Tim Hughes and colleagues from the University of Toronto, Canada, looked at the mouse genome using a technique previously only applied to simple organisms such as yeast and the nematode worm C. elegans. In yeast and other simple organisms, the expression of genes with similar functions tends to be coordinately regulated. In these organisms, identifying correlated expression of known and unknown genes can help predicting the function of a novel gene. It has been assumed that this strategy couldn't be applied to mammals, but instead that genes expressed in the same tissue are most likely to have a functional relationship, making tissue-specificity the best indicator of function.

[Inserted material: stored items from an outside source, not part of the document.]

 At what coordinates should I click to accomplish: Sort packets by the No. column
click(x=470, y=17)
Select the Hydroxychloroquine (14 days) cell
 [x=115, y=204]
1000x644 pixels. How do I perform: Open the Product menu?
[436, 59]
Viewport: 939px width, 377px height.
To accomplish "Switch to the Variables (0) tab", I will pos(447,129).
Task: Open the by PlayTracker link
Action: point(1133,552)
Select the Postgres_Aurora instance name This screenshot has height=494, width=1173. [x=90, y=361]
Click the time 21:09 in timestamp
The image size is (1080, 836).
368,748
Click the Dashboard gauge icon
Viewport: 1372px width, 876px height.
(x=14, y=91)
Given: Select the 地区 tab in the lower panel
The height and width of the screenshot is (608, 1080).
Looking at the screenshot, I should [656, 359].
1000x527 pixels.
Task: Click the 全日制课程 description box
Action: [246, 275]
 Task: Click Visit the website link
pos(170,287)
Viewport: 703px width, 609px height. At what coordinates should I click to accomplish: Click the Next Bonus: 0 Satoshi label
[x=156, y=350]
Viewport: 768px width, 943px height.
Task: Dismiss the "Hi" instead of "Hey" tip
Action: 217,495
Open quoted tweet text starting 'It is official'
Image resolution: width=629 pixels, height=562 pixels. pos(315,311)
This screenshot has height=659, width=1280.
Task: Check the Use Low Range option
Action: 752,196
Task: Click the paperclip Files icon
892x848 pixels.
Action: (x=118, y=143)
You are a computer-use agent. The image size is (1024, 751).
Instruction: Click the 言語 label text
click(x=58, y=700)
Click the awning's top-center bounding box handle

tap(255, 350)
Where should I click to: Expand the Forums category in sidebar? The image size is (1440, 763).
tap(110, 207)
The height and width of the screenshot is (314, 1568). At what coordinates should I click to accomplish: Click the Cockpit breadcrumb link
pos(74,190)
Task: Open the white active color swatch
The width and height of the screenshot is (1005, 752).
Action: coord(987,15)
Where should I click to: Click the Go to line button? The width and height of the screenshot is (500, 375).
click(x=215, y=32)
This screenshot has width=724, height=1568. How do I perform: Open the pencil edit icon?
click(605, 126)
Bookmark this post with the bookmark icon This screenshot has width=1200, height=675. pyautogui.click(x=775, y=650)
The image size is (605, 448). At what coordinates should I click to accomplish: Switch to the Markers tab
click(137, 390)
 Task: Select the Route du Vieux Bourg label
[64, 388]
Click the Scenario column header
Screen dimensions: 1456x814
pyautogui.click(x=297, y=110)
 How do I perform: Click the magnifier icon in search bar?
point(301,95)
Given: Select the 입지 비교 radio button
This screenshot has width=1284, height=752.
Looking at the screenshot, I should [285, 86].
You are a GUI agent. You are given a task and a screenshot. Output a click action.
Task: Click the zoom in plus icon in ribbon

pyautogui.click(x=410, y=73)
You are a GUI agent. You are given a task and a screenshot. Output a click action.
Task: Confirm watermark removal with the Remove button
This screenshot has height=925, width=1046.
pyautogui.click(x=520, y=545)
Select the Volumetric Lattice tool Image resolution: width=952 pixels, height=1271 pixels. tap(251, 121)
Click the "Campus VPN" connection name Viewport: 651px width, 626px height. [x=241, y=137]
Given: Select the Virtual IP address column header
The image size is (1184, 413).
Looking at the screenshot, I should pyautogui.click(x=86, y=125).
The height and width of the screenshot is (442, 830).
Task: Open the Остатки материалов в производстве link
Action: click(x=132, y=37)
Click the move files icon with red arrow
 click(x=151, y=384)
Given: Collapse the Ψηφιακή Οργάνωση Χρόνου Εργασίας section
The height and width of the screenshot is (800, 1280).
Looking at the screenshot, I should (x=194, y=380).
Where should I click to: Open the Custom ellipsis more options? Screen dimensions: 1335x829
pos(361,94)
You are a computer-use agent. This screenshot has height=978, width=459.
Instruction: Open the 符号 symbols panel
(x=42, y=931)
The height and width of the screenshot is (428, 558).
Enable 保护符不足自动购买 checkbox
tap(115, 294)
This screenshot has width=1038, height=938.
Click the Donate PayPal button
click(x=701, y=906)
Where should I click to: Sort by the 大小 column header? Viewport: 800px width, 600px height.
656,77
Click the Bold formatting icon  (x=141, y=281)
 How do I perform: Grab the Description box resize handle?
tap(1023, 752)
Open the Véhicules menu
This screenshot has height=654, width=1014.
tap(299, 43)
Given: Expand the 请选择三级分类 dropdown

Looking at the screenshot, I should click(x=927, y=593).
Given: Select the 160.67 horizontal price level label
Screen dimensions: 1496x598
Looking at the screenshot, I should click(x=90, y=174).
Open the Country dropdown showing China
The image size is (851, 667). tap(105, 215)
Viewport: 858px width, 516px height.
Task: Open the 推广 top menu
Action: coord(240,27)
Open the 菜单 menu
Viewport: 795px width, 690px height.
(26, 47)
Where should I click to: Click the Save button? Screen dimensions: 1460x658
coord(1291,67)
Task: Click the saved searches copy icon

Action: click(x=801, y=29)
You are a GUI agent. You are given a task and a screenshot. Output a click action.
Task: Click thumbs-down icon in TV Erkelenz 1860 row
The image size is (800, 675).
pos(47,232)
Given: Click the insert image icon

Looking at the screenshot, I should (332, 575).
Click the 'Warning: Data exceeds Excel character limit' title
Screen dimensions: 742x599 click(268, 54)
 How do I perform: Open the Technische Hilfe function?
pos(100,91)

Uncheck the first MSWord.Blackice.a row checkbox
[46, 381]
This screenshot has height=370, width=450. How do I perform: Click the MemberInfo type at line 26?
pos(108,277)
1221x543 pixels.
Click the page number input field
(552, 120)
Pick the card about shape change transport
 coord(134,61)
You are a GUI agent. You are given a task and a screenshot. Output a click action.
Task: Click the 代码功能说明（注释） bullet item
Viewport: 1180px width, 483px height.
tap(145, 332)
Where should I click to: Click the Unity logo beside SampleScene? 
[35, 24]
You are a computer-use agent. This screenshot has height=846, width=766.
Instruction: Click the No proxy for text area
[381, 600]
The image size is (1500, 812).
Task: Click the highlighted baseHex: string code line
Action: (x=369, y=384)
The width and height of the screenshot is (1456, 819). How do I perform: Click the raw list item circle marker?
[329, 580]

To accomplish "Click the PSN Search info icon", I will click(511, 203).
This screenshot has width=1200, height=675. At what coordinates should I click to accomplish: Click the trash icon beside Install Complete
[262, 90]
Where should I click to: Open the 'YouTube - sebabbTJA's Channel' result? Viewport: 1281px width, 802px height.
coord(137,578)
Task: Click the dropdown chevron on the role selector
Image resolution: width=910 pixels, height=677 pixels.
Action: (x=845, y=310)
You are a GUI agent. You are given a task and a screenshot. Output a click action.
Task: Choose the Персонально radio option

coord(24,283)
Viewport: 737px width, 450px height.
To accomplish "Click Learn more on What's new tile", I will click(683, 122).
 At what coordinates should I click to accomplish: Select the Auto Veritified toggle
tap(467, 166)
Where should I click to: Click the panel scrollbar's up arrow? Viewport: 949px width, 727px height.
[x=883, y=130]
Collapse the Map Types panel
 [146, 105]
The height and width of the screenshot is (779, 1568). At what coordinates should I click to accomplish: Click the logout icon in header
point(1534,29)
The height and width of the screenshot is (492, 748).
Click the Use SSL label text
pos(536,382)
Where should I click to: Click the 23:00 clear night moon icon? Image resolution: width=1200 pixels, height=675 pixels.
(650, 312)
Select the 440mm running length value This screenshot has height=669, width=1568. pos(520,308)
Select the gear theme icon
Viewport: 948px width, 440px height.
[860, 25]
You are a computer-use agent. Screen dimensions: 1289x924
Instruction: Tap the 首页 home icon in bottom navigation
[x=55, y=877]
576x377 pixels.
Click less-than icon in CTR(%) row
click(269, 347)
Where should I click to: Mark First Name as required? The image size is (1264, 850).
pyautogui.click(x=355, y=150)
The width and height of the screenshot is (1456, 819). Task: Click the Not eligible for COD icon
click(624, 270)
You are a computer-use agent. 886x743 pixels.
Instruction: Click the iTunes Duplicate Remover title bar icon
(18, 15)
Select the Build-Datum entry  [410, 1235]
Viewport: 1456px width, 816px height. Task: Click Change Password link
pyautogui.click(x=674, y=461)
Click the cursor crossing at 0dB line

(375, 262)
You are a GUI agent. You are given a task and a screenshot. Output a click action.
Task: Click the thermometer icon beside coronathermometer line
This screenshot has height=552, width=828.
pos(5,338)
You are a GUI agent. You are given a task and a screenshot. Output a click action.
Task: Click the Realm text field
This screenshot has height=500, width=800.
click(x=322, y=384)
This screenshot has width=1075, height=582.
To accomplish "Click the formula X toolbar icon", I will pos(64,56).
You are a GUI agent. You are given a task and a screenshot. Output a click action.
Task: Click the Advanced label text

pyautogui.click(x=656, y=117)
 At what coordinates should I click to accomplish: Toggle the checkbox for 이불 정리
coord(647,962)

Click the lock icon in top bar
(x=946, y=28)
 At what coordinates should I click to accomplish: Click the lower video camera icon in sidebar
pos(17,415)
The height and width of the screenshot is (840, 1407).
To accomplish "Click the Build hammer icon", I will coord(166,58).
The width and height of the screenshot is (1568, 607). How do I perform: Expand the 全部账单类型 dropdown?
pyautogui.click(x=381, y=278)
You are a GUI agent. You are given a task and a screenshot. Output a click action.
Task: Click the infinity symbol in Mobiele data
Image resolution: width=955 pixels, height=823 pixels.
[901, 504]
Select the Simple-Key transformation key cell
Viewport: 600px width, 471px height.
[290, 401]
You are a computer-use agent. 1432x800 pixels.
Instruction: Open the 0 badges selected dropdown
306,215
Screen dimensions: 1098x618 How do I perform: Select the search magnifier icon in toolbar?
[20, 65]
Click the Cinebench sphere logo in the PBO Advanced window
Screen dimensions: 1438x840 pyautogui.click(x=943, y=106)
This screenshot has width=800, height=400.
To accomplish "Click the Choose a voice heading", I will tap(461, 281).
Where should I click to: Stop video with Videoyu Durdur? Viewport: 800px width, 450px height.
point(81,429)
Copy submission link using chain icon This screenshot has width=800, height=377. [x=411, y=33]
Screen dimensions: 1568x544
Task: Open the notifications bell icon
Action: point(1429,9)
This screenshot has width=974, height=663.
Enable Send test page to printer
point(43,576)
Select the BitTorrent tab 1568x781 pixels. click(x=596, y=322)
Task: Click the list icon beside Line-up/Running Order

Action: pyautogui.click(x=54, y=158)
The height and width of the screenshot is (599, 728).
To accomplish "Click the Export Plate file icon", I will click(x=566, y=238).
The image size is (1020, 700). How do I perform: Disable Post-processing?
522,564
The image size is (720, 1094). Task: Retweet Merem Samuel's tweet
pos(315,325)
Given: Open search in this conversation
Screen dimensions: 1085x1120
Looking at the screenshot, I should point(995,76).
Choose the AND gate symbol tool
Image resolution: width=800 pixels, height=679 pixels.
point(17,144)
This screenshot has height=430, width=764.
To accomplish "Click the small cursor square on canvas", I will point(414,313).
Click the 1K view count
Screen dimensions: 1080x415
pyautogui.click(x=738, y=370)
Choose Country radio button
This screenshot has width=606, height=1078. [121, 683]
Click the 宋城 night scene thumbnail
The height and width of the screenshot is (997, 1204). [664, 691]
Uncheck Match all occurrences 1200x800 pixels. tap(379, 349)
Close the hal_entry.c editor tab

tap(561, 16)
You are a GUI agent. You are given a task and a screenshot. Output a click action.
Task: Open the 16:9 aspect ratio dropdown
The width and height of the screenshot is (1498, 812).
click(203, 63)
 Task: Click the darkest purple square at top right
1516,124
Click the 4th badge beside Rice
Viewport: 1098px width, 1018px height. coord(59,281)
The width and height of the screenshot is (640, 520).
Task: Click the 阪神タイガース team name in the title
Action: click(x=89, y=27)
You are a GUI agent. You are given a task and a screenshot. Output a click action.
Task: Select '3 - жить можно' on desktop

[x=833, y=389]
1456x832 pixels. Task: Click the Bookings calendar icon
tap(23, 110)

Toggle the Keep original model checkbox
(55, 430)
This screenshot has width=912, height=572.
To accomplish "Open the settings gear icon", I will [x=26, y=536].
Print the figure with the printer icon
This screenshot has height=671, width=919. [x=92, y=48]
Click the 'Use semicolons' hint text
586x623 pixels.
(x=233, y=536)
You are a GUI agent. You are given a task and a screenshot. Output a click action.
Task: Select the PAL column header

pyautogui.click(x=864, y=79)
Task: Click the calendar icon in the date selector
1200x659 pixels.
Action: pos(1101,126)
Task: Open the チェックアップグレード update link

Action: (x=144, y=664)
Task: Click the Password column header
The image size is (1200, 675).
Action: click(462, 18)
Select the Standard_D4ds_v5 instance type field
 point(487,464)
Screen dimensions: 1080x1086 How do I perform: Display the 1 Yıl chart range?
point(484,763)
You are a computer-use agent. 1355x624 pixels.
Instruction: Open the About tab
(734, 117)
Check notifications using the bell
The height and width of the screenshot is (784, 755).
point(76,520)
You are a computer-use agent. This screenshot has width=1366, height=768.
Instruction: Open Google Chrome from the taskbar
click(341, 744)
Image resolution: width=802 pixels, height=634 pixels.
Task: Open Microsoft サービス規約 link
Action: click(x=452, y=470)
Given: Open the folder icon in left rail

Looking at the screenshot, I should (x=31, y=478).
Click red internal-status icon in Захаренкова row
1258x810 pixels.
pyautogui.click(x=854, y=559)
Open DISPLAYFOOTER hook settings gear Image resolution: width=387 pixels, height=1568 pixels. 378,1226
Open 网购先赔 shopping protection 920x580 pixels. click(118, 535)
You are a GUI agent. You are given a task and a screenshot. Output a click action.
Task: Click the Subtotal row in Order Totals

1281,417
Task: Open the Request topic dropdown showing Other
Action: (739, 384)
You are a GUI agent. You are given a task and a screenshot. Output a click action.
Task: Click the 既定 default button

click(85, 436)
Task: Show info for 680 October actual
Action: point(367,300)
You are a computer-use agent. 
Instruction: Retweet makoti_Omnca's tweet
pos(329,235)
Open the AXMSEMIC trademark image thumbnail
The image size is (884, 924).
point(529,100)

In an experiment that challenges this view, Hughes and colleagues created and analysed a microarray panel of over 40,000 known mouse mRNAs, expressed in 55 tissues. Their results showed that genes from the same Gene Ontology 'Biological Process' (GO-BP) category which indicates the physiological function of their encoded protein, such as 'response to temperature' or 'amino acid metabolism' - are transcriptionally co-regulated, independent of the tissue in which they are expressed.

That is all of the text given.